Point prevalence rates of ON are especially variable which is mainly due to the above-mentioned absence of detailed diagnostic criteria shared by the scientific community.
In 2016 Dunn and Bratman proposed two main diagnostic criteria for ON [7] that are summarized in Table 1. The proposal is a constructive first step, but at present we do not have robust evidence of its reliability and validity.
A noteworthy fact is that body image disturbance and body weight concerns are not required for this diagnosis. However, the following features are often associated with orthorectic attitudes in the literature and in the clinical practice: sense of physical impurity due to incorrect food choice; persistent belief that dietary practices are health-promoting despite significant medical complications and evidence of malnutrition. Assuming that ON is an autonomous syndrome, should these features be included among the diagnostic criteria? Should the insight (good, poor, absent) be specified? Should the possible presence of medical complications and/or malnutrition be used to specify different severity levels? Further work is needed to define reliable and valid diagnostic criteria and psychometric tools for ON.
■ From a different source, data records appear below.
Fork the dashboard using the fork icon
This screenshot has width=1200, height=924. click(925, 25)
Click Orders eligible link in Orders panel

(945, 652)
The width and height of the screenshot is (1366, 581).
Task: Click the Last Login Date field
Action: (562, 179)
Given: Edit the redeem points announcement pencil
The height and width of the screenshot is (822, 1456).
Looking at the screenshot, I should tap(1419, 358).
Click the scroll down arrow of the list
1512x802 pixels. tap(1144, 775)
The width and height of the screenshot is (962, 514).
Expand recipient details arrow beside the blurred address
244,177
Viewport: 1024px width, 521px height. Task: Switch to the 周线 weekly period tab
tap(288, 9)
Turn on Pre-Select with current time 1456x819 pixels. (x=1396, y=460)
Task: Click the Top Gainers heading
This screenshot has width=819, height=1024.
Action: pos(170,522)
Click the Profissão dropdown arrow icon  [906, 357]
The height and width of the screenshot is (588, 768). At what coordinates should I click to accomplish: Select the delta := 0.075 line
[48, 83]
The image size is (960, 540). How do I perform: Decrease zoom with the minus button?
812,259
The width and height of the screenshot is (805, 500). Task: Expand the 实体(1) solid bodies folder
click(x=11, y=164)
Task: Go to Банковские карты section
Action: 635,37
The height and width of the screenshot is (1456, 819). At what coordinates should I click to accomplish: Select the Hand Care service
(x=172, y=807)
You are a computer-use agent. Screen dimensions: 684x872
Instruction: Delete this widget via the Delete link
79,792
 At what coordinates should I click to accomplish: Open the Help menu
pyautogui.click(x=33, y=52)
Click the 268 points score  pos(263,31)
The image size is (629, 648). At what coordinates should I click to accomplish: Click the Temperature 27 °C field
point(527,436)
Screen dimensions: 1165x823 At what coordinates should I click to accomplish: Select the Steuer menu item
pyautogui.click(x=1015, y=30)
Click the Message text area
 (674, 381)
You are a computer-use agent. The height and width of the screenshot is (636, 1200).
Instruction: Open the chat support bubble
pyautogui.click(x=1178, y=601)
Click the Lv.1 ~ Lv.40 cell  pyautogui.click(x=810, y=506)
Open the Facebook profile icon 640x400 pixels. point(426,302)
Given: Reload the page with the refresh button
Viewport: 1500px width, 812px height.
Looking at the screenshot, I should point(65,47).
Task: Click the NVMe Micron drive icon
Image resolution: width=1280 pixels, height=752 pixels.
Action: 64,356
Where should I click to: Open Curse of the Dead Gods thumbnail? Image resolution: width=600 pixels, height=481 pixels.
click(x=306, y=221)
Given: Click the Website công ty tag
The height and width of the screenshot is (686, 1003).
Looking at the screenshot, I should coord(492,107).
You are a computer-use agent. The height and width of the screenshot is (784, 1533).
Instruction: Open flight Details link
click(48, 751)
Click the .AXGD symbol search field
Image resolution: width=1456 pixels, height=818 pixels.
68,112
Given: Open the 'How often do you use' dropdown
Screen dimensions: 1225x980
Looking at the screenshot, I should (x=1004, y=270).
In 1998 Gerald Russell et al. [8] described some mothers with anorexia nervosa who underfed their children but the authors did not use the expression anorexia nervosa (AN) by proxy that had been introduced 13 years before. After the 1985 article [9] some other scientific papers have depicted cases or discussed the concept of AN by proxy [10–15]. On the contrary, till now no scientific study has been devoted to a condition that could be called orthorexia nervosa by proxy: i.e., a person with ON who is obsessed with imposing inflexible and unhealthy eating habits on someone else.
Does ON by proxy exist?
The question arises from a recent episode described by the Italian press [16]. In July 2016 a 13-month-old child in danger of death was hospitalized in Milan against his parents’ will. The physicians found that the infant’s weight was 5.2 kg, the growth was below the 3rd percentile with serious hypotonia and psychomotor impairment. Lab values were alarming and consistent with extreme undernutrition. An inflexible vegan diet imposed by the parents was reported as the main cause of the problem.
It is well known that veganism in adults requires a well-balanced diet including supplements or fortified products [17]. As regards infants and toddlers uncontrolled vegan diets may be particularly dangerous. Composition of breast milk from vegan women, appropriate breast milk substitutes, supplements (e.g., vitamin B-12, vitamin-D, iron, zinc, calcium) and type and amount of dietary fat should be evaluated on a regular basis [18].
In the last few years newspapers reported several stories similar to the previously examined case. Is the expression orthorexia nervosa by proxy suitable to describe such episodes?
We do not have first-hand medical and psychological data to answer with reasonable arguments. Furthermore, as we said above, a commonly established definition of ON is still missing. Finally, a new name does not add significant knowledge per se and the current psychiatric diagnostic fad is not in urgent need of ‘new syndromes’.
However, the problem in itself requires attention and it may be useful to know that, as Steven Bratman frankly acknowledged [1], “orthorexia begins innocently enough” and it is entirely possible that a wholehearted, fanatical advocate of healing through food develops a true obsession and imposes inflexible and dangerous eating habits on someone else, for example on a child.